[Collected data entries]
= = =
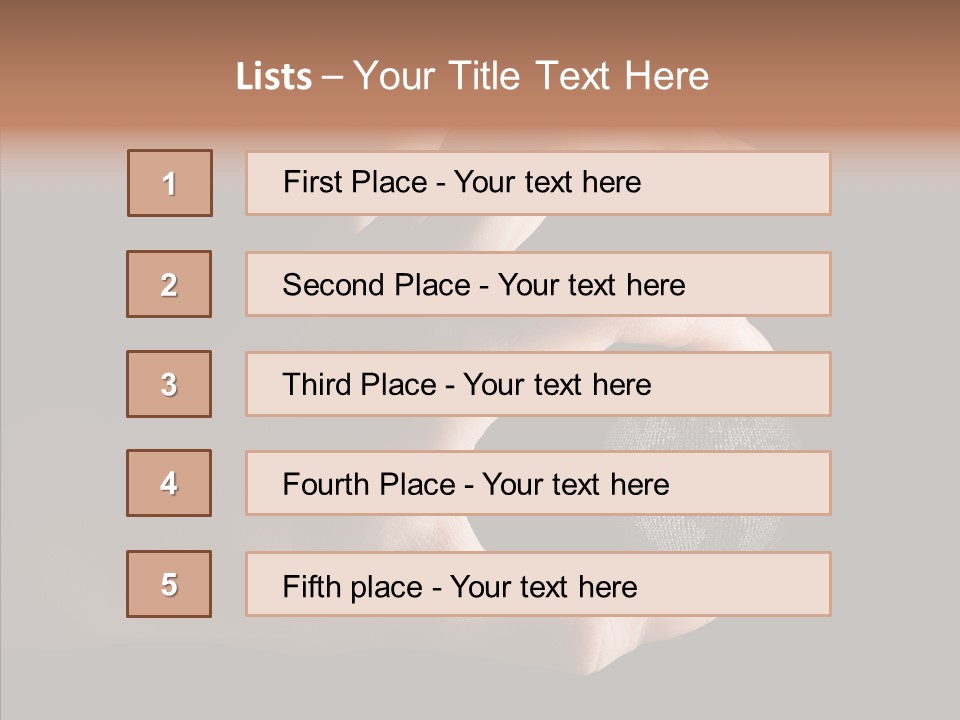The image size is (960, 720).
Task: Select the number 2 box
Action: [x=169, y=284]
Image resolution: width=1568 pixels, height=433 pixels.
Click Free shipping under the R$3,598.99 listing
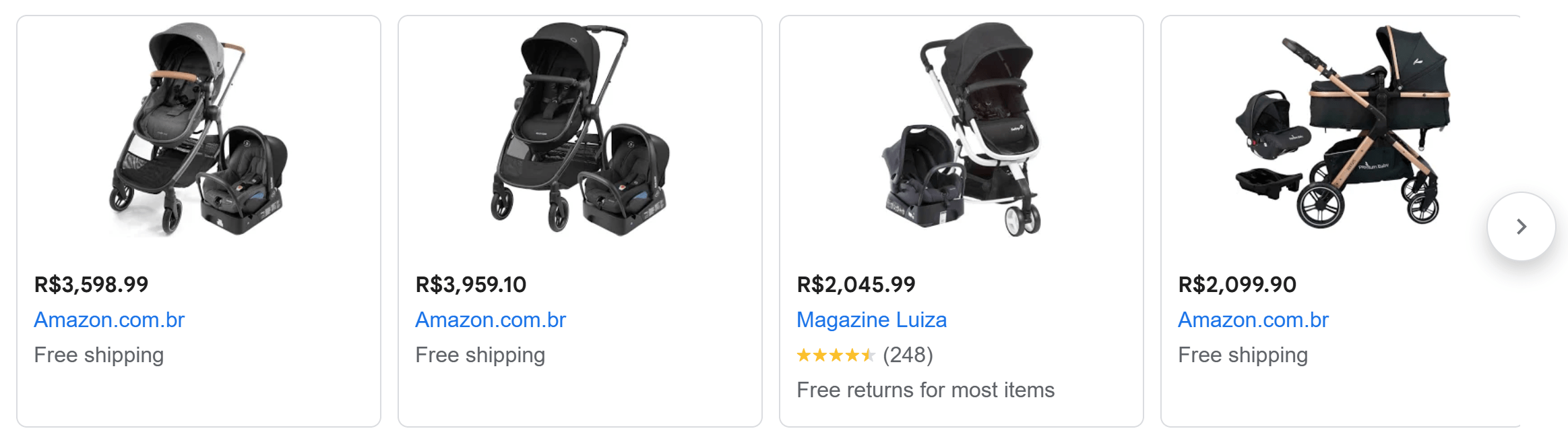99,355
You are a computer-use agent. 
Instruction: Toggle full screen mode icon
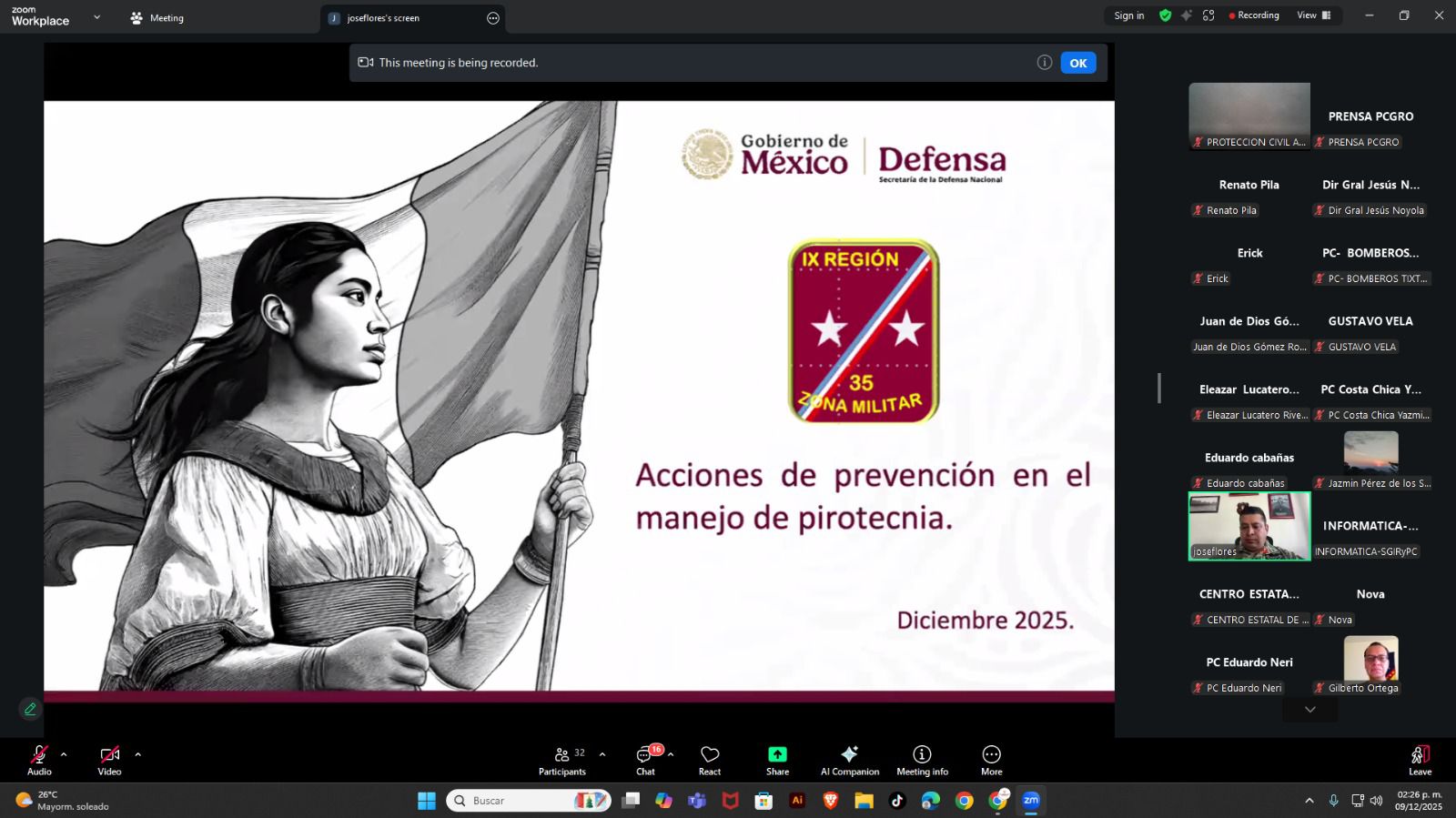point(1208,15)
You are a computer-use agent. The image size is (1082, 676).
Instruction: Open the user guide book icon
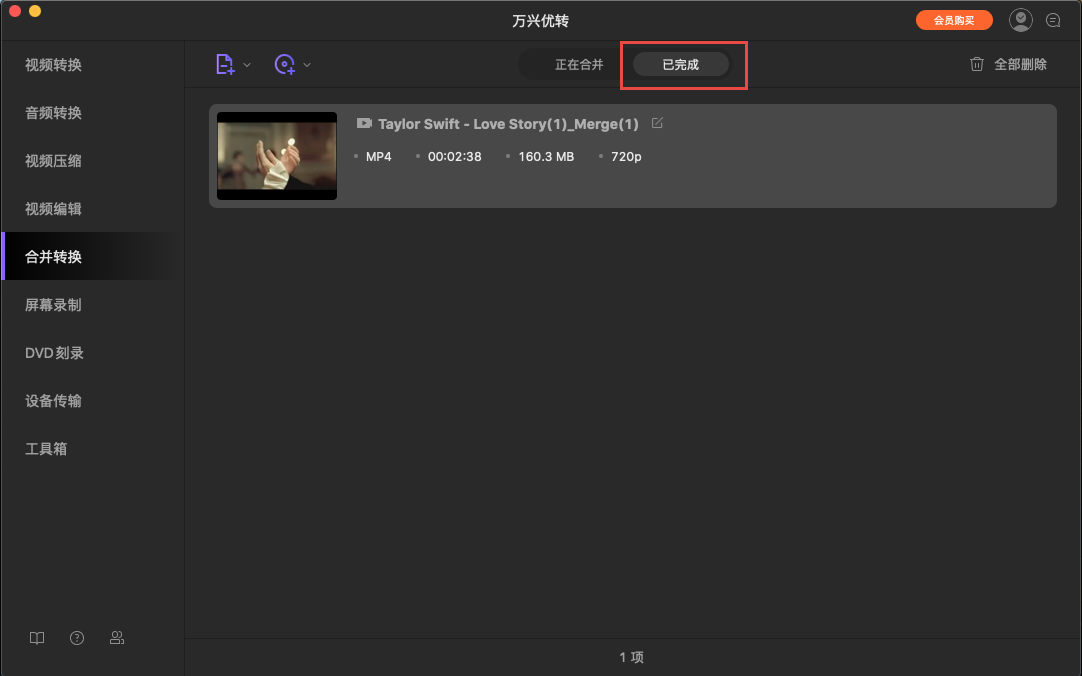coord(37,638)
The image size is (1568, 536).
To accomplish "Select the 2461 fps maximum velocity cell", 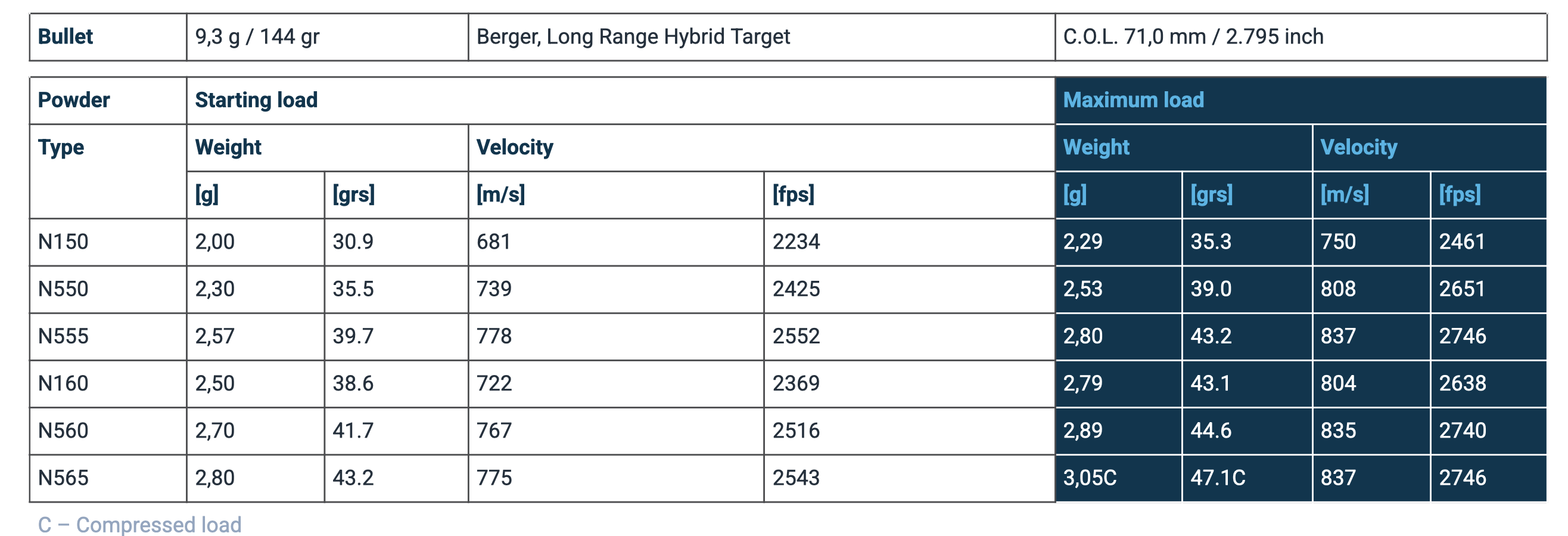I will coord(1488,242).
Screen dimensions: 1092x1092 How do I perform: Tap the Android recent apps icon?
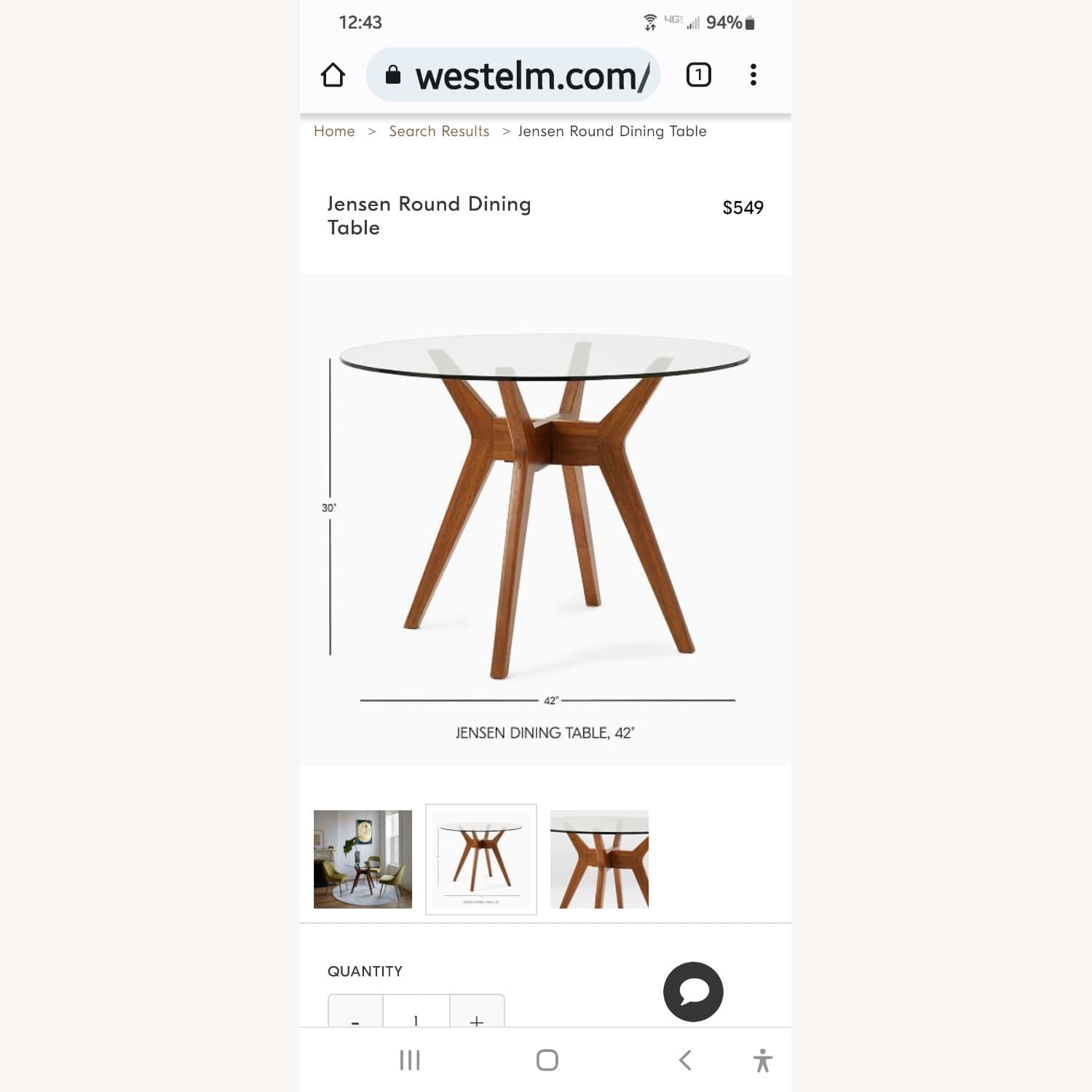coord(410,1060)
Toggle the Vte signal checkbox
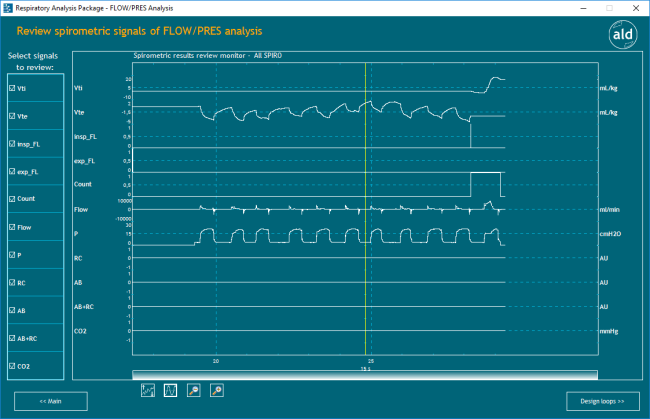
= = =
Instructions for the task
Copy the lines from the entries above in which the word "computer" appears.

Output for this task
You are a computer-use agent. 
You are a computer-use agent. The image size is (1082, 676).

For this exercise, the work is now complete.